Efficient Low-Tubal-Rank Tensor Estimation via Alternating Preconditioned Gradient Descent

TL;DR

This paper introduces an Accelerated Preconditioned Gradient Descent (APGD) method for low-tubal-rank tensor estimation, achieving faster convergence even when the tensor rank is overestimated, with theoretical guarantees and empirical validation.

Contribution

The paper proposes a novel APGD algorithm that accelerates convergence in over-parameterized low-tubal-rank tensor estimation, with proven linear convergence and independence from tensor condition number.

Findings

APGD achieves linear convergence in tensor estimation.

Convergence rate is independent of tensor condition number.

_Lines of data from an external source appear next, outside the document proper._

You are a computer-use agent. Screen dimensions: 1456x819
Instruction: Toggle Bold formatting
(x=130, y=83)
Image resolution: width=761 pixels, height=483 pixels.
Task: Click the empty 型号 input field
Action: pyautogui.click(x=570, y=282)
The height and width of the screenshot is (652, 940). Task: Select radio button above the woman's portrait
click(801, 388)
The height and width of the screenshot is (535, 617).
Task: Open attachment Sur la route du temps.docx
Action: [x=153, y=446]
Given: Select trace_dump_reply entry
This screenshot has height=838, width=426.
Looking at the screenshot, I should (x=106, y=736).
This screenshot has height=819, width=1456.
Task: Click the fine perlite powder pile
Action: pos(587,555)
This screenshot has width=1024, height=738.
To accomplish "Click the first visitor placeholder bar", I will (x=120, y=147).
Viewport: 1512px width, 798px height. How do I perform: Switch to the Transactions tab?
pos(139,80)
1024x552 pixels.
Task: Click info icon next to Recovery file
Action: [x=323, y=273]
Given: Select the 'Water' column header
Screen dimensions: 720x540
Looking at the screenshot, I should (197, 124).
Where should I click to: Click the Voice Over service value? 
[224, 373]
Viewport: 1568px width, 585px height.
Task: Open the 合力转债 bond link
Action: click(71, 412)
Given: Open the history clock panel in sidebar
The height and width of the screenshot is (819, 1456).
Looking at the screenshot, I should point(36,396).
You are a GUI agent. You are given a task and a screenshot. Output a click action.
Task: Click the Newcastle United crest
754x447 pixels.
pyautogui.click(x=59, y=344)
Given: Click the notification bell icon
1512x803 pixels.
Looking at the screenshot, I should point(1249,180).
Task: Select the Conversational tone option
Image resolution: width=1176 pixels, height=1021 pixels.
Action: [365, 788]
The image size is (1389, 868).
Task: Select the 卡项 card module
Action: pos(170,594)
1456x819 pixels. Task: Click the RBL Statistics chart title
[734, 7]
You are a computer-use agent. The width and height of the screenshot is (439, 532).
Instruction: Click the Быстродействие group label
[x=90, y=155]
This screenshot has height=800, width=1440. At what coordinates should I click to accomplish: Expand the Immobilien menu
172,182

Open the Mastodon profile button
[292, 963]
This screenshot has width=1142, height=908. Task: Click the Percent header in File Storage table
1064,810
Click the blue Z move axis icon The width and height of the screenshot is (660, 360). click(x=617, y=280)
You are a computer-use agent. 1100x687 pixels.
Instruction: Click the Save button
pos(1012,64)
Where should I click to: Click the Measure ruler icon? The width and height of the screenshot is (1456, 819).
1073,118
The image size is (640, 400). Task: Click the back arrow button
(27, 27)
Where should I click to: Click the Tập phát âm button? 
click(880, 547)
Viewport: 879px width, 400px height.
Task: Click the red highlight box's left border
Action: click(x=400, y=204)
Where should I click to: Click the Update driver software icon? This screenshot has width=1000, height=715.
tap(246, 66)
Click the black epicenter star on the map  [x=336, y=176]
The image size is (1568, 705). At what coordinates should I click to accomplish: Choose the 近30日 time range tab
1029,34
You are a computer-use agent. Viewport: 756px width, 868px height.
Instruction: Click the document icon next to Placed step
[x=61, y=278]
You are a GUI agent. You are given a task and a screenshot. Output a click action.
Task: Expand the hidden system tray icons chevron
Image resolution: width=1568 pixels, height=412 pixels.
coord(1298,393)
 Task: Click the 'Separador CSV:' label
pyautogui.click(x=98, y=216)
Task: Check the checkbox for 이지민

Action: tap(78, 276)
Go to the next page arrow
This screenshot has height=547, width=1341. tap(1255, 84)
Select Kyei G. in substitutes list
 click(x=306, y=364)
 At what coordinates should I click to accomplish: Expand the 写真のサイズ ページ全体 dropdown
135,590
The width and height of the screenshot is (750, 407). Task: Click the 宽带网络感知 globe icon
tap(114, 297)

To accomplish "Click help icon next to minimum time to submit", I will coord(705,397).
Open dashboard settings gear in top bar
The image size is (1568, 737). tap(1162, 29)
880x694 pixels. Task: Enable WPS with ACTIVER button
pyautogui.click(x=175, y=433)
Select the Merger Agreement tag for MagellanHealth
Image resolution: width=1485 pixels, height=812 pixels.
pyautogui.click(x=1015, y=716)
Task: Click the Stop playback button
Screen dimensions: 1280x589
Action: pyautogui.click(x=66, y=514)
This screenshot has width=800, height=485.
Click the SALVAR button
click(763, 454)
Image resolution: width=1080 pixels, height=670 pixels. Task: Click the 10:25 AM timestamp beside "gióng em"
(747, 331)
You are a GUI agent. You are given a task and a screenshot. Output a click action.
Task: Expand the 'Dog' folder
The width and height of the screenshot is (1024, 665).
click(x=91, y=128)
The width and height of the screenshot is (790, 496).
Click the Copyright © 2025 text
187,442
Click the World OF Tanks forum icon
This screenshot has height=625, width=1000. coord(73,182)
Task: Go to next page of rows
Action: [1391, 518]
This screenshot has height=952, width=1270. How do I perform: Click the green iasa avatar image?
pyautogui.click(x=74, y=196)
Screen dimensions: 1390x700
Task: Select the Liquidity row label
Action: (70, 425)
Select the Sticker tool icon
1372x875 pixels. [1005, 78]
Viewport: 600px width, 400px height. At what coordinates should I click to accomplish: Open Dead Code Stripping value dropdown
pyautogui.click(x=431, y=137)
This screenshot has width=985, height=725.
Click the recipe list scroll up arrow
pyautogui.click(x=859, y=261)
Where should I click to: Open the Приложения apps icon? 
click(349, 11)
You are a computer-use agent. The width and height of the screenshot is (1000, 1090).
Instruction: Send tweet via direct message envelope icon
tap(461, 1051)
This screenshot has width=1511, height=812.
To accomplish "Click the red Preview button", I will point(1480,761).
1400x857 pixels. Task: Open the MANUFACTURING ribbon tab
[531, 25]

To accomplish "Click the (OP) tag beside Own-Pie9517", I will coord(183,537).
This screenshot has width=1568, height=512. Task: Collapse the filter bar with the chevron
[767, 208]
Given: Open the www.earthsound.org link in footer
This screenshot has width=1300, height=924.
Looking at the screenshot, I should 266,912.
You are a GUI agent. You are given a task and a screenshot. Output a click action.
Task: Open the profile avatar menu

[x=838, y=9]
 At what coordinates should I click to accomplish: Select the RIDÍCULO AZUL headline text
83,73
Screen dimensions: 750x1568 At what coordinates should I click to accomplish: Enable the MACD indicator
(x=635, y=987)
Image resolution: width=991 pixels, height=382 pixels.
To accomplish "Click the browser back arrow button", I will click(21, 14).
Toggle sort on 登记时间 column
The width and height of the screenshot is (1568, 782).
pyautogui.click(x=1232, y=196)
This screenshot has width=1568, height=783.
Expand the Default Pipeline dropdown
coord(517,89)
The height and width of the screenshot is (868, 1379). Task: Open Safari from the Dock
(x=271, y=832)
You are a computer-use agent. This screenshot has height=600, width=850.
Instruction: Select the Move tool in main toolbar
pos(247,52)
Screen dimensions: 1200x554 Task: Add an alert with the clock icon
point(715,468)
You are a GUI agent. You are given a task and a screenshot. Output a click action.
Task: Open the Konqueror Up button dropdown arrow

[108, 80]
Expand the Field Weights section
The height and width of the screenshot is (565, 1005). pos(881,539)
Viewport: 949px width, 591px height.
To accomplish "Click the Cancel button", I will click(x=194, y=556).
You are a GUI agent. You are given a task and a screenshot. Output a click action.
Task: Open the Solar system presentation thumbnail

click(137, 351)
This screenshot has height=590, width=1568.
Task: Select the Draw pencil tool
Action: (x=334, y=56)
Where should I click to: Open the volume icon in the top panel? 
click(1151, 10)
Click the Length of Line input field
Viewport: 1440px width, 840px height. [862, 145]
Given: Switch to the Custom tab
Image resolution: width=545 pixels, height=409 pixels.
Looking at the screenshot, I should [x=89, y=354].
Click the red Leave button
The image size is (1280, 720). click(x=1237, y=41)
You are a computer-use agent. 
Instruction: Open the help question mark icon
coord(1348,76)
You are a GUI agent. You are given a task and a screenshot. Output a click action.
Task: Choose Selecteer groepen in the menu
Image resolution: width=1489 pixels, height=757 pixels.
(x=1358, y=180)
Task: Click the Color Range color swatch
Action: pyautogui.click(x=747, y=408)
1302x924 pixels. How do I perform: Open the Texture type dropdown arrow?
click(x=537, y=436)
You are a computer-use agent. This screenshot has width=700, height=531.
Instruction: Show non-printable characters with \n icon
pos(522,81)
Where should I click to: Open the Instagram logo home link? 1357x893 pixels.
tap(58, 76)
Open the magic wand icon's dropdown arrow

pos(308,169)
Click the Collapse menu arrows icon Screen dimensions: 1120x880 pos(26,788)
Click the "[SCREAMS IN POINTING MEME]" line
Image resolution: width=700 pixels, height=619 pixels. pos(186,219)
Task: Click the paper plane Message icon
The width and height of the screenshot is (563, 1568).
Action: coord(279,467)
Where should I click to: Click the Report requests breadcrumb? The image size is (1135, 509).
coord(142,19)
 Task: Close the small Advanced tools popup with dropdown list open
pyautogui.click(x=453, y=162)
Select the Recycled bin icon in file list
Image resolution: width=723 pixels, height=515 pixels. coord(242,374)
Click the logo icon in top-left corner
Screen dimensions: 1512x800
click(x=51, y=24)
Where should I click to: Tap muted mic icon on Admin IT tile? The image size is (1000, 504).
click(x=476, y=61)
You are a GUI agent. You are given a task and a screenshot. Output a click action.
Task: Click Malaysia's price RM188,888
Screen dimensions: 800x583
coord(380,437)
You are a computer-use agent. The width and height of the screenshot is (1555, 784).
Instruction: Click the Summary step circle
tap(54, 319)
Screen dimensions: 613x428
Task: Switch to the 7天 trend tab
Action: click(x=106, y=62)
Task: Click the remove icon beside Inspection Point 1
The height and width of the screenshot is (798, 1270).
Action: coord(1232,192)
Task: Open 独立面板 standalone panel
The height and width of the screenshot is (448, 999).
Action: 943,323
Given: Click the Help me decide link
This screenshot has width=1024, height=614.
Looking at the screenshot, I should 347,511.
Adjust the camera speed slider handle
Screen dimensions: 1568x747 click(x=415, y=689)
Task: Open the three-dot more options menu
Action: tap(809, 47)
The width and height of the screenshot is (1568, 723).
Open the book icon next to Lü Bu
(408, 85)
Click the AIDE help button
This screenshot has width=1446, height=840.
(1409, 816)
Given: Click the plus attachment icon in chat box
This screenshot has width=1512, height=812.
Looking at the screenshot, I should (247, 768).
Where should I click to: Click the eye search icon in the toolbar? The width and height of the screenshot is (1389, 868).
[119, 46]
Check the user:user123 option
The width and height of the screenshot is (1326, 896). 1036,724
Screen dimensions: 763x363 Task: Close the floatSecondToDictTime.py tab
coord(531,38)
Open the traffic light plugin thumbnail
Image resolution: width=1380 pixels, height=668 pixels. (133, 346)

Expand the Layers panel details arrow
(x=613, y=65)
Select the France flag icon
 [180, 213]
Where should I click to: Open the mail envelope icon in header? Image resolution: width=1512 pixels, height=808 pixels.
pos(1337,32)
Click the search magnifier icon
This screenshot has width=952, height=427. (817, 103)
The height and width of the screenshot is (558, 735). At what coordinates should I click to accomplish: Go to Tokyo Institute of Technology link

Empirical results validate theoretical guarantees.

Abstract

The problem of low-tubal-rank tensor estimation is a fundamental task with wide applications across high-dimensional signal processing, machine learning, and image science. Traditional approaches tackle such a problem by performing tensor singular value decomposition, which is computationally expensive and becomes infeasible for large-scale tensors. Recent approaches address this issue by factorizing the tensor into two smaller factor tensors and solving the resulting problem using gradient descent. However, this kind of approach requires an accurate estimate of the tensor rank, and when the rank is overestimated, the convergence of gradient descent and its variants slows down significantly or even diverges. To address this problem, we propose an Alternating Preconditioned Gradient Descent (APGD) algorithm, which accelerates convergence in the over-parameterized setting by adding a preconditioning term to the original gradient and updating these two factors alternately. Based on certain geometric assumptions on the objective function, we establish linear convergence guarantees for more general low-tubal-rank tensor estimation problems. Then we further analyze the specific cases of low-tubal-rank tensor factorization and low-tubal-rank tensor recovery. Our theoretical results show that APGD achieves linear convergence even under over-parameterization, and the convergence rate is independent of the tensor condition number. Extensive simulations on synthetic data are carried out to validate our theoretical assertions.